I teach a couple of conversation classes. Actually, I only teach one right now as the other one hasn’t yet started, but it should start soon and then I will be teaching my full complement of classes. Anyway, I taught my conversation class on Friday, in the morning (at 7am so that sucks, cause who wants to converse in a second language that early–especially on a Friday?) and it went all right. It could have gone better.
* The students used English to speak to one another about the topic (movies). I make a point of them using English because they are supposed to, but all too often a lot of my students will revert to using Czech instead. There is nothing wrong with the occasional use of their native tongue (you cannot outlaw it) but they are in class to learn English, and if they do not use it they will not get anymore comfortable with it, and the class runs the risk of just being a waste.
*They seemed to enjoy the topic. This is important (especially in conversation) because if the students aren’t interested, or if they don’t like the subject, then the class can go really slow, and they will not be as enthusiastic about participating. In a conversation class, participation is extremely important (obviously). It’s important in all classes, sure, but you simply cannot have a conversation without participation.
*Not all of the students were into it. This happens, I know, but it is still a bummer. One of them, when she was supposed to be involved in a group discussion, was busy tearing strips of paper. This reminded me of that dude Balki played in the television version of Stephen King’s The Langoliers, and it did nothing to affirm my ability to lead a conversation. When I asked her why she wasn’t joining with the group, she told me that she had already said her piece. I nodded and said that was good, but half of conversation is listening, so she should try and pay more attention to what her classmates were saying. She smiled and gave kind of an eye roll, but she did seem to focus more on the group discussion than she had been.
*We had a debate about which was better–watching movies at home or at the Cinema. The students were split into groups, each having to defend their position. Some of the pro-Cinema students did not believe in their position–they much preferred to watch movies at home–and were resistant to arguing for the other side. I understand this. It is difficult to play devil’s advocate and argue for something you don’t agree with sometimes. But sometimes it is necessary. I mentioned to the student, and luckily he was willing to at least try. That’s all I ask, really, is that my students try–oh, and that they use English.

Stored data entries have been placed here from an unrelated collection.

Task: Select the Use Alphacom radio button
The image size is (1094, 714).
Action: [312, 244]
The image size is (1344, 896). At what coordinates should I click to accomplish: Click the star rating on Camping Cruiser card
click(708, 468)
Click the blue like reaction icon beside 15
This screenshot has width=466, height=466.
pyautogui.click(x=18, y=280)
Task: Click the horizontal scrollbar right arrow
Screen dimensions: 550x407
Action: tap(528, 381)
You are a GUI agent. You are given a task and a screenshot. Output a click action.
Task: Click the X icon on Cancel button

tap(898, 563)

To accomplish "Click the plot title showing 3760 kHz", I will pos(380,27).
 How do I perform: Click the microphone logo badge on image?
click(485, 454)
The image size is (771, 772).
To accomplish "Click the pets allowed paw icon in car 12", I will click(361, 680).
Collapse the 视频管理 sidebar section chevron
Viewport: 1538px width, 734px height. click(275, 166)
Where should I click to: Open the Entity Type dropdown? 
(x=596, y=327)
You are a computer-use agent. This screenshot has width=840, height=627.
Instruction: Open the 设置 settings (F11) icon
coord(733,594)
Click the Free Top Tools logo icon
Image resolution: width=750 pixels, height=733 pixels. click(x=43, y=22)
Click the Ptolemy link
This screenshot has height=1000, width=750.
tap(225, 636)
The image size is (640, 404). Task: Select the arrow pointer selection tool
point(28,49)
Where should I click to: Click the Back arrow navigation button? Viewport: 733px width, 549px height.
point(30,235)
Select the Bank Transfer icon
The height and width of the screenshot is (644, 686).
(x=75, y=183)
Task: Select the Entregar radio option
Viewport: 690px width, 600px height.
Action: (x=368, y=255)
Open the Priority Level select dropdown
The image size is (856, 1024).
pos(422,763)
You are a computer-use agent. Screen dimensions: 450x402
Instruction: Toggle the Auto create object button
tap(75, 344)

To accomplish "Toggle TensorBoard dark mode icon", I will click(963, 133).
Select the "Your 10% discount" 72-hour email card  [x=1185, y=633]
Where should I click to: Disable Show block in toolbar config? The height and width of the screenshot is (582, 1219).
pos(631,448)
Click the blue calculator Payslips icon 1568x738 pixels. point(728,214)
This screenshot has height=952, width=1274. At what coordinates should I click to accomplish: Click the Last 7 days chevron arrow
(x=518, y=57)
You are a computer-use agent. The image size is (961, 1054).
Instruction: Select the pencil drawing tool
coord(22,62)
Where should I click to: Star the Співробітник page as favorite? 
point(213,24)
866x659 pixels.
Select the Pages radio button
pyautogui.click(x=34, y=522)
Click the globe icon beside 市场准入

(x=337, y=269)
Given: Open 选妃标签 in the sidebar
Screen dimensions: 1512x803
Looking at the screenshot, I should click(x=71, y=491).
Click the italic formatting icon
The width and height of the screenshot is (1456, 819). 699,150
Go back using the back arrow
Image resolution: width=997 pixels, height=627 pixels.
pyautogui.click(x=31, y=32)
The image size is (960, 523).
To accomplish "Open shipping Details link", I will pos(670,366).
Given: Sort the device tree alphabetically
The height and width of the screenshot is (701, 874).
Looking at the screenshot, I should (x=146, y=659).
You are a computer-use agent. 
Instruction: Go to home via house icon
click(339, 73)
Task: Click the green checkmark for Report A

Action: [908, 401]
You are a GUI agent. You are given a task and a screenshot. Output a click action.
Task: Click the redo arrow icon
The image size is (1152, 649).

*Some students seemed reluctant to offer their position to the rest of the class. When I asked one group–after they had debated the virtues of home viewing vs. cinema viewing–what some of the reasons for watching movies at the cinema they did not give me an answer. I asked them: you had no argument for watching at the cinema? They shook their heads and said nothing. Then I asked what some of the reasons for watching at home were, and some of the group answered. Then I asked for a consensus, asking if they agreed that it was better to watch at home than at the cinema. At this point the group that was supposed to argue in favor of the cinema said that they disagreed that it was better to watch movies at home. To this I asked why they had said that they did not have any reasons when I asked them earlier. They did not answer, so I asked them what their reasons were, which they gave freely.
Fridays experience, while not bad, was not as good as it could have been, and I realized that I am going to have to do a lot more work in terms of getting the students to speak. Which is unfortunate because the conversation class is not there for me to speak, it is there for them to speak, and when they don’t, the whole class suffers. Not being a great conversationalist myself, I see the increased dependence the students seem to have on me as being a problem.
Does anyone have any ideas for conversation topics? I’m all ears. I need the help and welcome it.